ABSTRACT

Rural land is regarded as important for a number of reasons. It represents the space and resource base for timber and food production, and so becomes an essential component in the political discourse over the strategic need for agricultural self-sufficiency, and over the economic necessity in the case of some nations to reproduce an export capacity in agricultural produce under rapidly changing trade conditions. It also comprises a major spatial constituency for outdoor recreation and is therefore subject to the necessary discussions about access, facility-provision and management which accompany both multiple land use and specific recreational schemes on rural land.
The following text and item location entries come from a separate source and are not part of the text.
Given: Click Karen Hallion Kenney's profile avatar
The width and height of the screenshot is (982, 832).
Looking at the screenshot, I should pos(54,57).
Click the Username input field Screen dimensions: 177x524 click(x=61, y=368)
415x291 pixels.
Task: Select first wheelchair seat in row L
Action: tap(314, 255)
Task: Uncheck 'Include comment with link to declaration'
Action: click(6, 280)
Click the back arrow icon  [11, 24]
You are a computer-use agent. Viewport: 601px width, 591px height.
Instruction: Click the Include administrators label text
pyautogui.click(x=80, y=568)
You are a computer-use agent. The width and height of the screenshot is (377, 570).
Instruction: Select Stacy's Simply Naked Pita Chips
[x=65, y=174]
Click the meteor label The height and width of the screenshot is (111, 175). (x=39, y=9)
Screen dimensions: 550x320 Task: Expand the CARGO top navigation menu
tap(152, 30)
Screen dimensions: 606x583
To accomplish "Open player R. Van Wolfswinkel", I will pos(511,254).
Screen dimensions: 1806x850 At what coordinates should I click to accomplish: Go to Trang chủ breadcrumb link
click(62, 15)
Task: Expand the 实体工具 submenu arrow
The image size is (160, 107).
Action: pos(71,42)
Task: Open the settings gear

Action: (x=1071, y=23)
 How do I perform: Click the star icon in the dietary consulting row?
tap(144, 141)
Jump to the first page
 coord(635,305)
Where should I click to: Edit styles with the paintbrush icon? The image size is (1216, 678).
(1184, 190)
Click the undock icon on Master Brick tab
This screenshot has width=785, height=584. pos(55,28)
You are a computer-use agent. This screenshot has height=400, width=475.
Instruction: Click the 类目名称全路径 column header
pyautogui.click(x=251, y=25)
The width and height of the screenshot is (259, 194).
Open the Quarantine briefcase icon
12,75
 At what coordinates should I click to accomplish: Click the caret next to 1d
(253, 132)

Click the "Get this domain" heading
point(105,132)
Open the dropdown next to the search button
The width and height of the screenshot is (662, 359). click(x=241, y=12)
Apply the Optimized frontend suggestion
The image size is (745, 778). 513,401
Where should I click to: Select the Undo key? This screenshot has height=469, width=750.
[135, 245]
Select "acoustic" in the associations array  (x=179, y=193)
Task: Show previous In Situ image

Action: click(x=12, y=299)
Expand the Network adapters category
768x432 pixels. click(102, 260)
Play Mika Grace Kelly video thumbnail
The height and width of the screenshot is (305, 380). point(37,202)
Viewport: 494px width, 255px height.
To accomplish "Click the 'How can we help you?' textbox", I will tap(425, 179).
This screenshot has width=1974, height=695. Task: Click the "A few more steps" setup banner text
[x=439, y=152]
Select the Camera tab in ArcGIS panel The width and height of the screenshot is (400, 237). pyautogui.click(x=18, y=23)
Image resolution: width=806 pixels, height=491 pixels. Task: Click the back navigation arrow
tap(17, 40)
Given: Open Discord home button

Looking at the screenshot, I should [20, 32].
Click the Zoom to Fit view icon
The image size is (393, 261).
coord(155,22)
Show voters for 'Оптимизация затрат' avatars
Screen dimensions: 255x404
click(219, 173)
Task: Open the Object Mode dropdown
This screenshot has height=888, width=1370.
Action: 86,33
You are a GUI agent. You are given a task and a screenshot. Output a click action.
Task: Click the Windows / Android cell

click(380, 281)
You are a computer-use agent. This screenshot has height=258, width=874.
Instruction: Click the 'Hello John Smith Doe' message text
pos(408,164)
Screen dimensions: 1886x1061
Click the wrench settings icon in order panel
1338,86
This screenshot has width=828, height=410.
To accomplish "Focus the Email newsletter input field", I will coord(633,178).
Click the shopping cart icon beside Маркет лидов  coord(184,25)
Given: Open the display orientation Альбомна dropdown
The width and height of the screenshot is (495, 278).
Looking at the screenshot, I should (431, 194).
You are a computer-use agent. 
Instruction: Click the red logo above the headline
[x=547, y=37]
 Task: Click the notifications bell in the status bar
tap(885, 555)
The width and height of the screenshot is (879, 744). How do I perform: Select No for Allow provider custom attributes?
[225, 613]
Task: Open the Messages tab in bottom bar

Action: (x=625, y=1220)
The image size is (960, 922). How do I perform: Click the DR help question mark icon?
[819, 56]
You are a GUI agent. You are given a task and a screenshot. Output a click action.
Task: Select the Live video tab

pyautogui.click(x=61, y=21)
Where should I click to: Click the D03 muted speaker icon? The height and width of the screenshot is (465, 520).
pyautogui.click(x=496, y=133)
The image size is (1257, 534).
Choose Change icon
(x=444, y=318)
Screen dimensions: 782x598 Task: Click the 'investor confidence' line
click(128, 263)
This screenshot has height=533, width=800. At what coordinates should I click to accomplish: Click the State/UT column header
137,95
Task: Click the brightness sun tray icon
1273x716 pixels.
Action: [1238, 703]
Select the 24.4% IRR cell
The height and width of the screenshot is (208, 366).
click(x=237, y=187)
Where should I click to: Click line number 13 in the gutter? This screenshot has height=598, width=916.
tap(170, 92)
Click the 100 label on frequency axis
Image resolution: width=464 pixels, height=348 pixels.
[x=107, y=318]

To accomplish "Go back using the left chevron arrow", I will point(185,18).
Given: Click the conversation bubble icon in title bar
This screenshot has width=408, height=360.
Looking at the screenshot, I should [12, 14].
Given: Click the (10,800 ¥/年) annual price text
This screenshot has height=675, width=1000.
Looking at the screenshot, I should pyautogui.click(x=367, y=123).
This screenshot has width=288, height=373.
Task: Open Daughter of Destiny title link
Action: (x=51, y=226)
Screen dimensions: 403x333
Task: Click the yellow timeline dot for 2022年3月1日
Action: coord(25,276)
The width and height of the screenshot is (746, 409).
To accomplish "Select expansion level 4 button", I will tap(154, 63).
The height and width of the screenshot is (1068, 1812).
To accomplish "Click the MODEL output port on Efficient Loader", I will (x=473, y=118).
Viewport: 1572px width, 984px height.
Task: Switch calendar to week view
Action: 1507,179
Recreation is in turn predicated on landscape quality (at various scales) and often also on the factor of heritage which is attributed to the rural environment, again both in part and as a whole. Recognition of the value of landscape in its heritage context and in ecological terms has given rise to an expanding interest in the conservation of rural land and landscape, whereby an attempt is made to express a format of common interest in maintaining particularly threatened or precious elements. Conservation has become important, not only in deep rural areas but also on the urban fringe. Paradoxically in these areas of conflict over the transfer of rural land to urban use, often for housing development, the influx of adventitious rural residents gives a boost to the conservation cause, which has been characterized (somewhat cruelly) as groups of people wanting to ensure that they are the last to be permitted to move into – and thereby spoil – these rural environments.